The answer must consist of every line in the records below that contains the string "will".

^^^^^^^^^^^^^^^^

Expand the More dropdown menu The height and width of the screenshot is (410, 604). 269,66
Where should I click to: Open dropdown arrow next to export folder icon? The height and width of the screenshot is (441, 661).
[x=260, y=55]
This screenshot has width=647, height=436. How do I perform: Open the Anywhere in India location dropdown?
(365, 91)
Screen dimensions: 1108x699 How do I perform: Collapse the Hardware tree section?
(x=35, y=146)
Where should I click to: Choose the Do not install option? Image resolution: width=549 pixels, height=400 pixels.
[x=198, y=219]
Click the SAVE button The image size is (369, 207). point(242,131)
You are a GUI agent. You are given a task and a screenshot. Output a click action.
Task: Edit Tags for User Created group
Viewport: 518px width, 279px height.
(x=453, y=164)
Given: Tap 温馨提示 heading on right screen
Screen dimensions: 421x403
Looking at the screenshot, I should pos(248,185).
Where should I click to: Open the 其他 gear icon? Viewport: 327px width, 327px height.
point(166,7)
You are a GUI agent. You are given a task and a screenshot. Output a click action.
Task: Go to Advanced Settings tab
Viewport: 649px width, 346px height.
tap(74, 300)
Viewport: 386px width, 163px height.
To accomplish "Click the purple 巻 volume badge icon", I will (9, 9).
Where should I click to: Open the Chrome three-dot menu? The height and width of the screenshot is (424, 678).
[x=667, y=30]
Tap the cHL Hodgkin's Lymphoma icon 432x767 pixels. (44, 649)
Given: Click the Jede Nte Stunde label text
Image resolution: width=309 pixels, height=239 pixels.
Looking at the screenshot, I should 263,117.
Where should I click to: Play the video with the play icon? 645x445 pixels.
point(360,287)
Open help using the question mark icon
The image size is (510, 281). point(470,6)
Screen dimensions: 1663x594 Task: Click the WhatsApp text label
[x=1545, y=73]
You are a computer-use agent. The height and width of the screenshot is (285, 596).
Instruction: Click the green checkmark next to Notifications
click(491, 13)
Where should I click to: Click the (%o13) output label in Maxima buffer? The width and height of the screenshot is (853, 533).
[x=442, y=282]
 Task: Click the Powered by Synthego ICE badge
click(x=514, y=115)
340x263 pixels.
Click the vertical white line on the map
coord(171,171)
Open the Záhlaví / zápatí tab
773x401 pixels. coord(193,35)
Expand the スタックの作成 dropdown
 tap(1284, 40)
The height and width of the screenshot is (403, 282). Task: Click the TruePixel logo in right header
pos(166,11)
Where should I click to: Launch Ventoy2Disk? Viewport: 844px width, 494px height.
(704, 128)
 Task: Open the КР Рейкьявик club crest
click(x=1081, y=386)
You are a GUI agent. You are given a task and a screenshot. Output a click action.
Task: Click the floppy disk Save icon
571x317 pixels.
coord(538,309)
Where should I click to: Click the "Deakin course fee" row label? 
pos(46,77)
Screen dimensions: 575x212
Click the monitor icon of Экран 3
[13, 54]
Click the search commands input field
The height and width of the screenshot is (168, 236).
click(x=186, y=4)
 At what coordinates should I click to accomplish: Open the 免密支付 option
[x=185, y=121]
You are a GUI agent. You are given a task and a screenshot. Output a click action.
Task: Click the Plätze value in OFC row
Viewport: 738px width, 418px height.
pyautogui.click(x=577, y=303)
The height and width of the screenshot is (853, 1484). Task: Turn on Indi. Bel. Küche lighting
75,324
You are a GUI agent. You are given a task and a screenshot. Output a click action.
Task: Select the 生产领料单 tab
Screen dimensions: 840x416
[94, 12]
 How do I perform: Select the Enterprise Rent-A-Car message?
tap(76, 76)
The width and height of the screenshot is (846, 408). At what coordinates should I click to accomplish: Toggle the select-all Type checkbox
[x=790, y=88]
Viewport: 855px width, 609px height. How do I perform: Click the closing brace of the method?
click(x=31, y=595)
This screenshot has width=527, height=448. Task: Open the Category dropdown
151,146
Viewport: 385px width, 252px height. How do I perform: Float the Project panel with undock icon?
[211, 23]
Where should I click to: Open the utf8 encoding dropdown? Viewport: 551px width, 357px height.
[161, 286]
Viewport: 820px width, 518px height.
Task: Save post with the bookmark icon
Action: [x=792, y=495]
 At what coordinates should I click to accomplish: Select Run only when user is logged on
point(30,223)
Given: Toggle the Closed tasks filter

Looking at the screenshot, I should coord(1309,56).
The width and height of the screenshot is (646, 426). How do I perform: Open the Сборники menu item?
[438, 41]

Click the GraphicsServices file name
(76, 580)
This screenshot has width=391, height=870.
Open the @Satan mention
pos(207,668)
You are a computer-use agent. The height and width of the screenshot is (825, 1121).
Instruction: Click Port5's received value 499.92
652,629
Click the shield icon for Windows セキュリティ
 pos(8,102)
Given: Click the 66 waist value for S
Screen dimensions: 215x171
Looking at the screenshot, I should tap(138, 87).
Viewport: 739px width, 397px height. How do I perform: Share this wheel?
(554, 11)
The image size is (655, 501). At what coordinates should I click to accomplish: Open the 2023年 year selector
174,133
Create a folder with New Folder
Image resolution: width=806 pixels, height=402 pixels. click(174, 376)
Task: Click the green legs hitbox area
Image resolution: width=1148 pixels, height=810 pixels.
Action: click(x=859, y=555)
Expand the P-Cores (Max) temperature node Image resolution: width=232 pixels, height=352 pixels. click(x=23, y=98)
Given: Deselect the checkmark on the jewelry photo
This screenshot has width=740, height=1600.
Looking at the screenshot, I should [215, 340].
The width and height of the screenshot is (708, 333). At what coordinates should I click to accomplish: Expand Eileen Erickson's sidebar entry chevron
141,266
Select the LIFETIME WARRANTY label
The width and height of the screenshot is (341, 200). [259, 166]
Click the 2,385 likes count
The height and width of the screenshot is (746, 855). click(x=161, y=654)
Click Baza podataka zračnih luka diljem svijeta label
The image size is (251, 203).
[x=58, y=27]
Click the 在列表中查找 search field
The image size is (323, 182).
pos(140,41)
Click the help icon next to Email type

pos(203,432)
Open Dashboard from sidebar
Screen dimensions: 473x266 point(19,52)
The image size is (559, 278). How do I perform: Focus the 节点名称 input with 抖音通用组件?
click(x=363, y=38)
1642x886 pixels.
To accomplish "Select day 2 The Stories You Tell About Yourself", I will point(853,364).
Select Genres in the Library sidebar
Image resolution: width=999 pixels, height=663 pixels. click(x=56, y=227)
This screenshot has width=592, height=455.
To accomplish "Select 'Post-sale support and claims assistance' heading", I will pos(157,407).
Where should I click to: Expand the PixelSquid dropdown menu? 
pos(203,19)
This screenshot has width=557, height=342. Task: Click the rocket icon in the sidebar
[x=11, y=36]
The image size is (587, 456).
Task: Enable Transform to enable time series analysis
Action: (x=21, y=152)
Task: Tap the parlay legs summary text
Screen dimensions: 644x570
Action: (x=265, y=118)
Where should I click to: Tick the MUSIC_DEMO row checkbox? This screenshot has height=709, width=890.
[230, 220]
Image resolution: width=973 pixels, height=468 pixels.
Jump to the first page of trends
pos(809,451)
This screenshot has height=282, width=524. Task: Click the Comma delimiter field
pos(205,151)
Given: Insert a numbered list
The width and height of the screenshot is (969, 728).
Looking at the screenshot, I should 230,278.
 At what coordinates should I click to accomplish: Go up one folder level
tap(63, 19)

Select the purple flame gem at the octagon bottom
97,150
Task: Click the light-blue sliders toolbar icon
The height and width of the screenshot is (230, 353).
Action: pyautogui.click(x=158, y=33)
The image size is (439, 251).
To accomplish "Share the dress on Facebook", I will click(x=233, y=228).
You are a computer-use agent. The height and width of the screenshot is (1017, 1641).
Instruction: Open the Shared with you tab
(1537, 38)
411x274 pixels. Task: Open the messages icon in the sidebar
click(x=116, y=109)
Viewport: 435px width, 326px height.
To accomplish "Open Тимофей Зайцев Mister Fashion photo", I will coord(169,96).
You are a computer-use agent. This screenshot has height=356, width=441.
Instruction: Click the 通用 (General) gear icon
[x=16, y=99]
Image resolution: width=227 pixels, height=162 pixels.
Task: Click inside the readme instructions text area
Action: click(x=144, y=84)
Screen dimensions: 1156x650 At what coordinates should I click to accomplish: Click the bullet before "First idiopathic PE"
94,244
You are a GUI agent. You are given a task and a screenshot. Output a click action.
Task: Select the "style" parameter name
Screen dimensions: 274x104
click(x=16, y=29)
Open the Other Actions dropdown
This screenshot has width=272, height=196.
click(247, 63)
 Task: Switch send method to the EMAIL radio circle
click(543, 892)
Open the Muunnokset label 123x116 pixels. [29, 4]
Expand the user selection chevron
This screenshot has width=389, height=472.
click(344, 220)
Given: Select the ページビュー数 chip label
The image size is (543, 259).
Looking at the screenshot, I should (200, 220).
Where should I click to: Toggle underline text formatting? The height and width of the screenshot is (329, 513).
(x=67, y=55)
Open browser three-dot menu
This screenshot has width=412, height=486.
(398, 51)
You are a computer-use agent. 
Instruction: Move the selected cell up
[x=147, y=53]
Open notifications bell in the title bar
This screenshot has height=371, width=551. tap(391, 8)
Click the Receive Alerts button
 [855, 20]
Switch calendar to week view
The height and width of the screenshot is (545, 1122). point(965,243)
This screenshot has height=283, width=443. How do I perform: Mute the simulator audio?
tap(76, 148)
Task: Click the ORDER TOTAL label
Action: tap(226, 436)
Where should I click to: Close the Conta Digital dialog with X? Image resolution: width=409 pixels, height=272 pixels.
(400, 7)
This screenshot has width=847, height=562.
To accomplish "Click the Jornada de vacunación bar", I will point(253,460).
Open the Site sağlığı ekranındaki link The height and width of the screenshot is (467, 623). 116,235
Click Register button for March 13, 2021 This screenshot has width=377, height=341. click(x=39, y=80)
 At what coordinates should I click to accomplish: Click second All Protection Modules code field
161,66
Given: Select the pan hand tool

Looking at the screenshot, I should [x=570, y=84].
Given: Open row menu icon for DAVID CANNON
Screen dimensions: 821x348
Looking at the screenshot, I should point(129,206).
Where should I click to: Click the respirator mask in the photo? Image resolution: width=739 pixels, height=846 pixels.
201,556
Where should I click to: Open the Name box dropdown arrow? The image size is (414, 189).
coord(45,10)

^^^^^^^^^^^^^^^^

• FINAL ANSWER:
To accomplish "Click the purple 巻 volume badge icon", I will (9, 9).
To accomplish "Select day 2 The Stories You Tell About Yourself", I will point(853,364).
To accomplish "Select 'Post-sale support and claims assistance' heading", I will pos(157,407).
To accomplish "Share the dress on Facebook", I will click(x=233, y=228).
To accomplish "Open Тимофей Зайцев Mister Fashion photo", I will coord(169,96).
To accomplish "Click the Jornada de vacunación bar", I will point(253,460).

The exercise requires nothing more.